Until you reach the line containing "The image size is (779, 1000).", reproduce each line of the listing exactly, please, and include that line as well.

◇ ◇ ◇ ◇ ◇ ◇ ◇

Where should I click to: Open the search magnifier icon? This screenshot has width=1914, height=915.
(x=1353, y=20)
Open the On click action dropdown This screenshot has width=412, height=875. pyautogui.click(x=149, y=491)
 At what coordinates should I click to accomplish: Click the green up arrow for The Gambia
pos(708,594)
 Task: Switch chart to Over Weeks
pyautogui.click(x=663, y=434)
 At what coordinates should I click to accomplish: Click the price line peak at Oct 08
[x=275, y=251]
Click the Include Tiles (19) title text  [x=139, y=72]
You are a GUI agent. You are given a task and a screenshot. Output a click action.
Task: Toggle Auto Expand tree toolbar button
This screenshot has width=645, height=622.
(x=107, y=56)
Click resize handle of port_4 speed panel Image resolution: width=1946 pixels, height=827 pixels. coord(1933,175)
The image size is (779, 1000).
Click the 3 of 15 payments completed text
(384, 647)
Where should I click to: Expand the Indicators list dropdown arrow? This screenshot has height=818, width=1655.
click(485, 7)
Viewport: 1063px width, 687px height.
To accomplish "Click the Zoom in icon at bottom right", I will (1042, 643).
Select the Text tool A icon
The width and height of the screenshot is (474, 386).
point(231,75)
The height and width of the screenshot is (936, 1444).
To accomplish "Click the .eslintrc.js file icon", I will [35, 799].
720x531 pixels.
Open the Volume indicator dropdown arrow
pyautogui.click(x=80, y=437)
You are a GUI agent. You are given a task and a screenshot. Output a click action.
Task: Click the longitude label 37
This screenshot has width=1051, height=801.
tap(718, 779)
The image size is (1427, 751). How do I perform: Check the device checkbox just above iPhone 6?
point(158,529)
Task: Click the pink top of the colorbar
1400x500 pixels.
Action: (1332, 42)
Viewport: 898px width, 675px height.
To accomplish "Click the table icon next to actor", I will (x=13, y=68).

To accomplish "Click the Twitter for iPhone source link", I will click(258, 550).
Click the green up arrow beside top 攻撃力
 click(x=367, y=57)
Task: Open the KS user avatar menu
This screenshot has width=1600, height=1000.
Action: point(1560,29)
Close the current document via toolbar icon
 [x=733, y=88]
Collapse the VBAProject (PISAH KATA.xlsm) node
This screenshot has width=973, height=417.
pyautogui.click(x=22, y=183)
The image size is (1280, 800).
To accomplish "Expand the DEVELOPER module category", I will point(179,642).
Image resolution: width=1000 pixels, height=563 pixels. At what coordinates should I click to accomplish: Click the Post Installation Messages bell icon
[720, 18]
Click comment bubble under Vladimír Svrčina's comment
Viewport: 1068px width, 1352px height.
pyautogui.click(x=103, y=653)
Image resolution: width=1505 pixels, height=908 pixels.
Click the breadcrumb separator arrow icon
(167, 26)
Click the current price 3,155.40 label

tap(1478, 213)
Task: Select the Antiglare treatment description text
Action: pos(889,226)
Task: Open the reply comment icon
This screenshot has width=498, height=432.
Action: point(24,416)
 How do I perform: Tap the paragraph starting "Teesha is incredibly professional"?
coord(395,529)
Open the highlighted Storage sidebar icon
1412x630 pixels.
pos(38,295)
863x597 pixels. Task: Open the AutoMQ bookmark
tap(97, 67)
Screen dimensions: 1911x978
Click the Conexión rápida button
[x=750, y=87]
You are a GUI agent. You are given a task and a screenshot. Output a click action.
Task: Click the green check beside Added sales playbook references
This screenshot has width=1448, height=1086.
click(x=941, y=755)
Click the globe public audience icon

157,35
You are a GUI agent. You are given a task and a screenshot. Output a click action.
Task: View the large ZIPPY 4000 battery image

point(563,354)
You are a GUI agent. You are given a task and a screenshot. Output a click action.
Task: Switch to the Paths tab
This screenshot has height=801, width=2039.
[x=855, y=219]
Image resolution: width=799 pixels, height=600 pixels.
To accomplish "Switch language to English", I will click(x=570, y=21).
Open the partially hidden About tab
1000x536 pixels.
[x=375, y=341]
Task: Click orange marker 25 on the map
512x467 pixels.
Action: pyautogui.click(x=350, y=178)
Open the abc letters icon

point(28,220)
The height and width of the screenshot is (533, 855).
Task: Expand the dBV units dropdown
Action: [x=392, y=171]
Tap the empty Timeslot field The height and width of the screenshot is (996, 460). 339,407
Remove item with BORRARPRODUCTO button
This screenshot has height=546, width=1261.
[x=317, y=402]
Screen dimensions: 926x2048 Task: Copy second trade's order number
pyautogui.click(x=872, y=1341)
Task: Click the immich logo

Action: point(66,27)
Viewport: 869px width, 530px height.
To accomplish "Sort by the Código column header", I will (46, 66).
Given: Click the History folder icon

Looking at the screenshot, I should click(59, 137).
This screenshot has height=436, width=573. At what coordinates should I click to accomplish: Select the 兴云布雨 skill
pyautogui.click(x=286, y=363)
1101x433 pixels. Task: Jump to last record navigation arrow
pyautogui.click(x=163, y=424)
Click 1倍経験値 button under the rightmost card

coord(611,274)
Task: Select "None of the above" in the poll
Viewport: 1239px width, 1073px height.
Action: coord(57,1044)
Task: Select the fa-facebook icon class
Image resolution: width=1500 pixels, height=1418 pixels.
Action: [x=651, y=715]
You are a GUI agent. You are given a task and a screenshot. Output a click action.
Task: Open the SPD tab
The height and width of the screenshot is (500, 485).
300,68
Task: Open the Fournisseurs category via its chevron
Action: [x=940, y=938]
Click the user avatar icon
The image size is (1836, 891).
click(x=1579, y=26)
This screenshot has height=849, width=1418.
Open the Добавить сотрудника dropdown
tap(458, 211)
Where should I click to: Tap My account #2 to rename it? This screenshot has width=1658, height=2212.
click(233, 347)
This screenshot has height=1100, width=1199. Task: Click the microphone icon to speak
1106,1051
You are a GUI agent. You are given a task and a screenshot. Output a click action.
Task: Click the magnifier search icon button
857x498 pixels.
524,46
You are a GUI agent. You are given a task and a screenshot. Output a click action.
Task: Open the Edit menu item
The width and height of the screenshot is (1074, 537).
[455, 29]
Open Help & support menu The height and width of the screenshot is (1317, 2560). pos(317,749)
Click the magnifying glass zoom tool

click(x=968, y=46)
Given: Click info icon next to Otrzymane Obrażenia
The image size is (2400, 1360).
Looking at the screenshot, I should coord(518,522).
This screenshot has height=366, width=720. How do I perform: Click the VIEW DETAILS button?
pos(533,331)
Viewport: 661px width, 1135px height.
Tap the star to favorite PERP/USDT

◇ ◇ ◇ ◇ ◇ ◇ ◇

• [SOLUTION]:
Where should I click to: Open the search magnifier icon? This screenshot has width=1914, height=915.
(x=1353, y=20)
Open the On click action dropdown This screenshot has width=412, height=875. pyautogui.click(x=149, y=491)
 At what coordinates should I click to accomplish: Click the green up arrow for The Gambia
pos(708,594)
 Task: Switch chart to Over Weeks
pyautogui.click(x=663, y=434)
 At what coordinates should I click to accomplish: Click the price line peak at Oct 08
[x=275, y=251]
Click the Include Tiles (19) title text  [x=139, y=72]
You are a GUI agent. You are given a task and a screenshot. Output a click action.
Task: Toggle Auto Expand tree toolbar button
This screenshot has width=645, height=622.
(x=107, y=56)
Click resize handle of port_4 speed panel Image resolution: width=1946 pixels, height=827 pixels. coord(1933,175)
The image size is (779, 1000).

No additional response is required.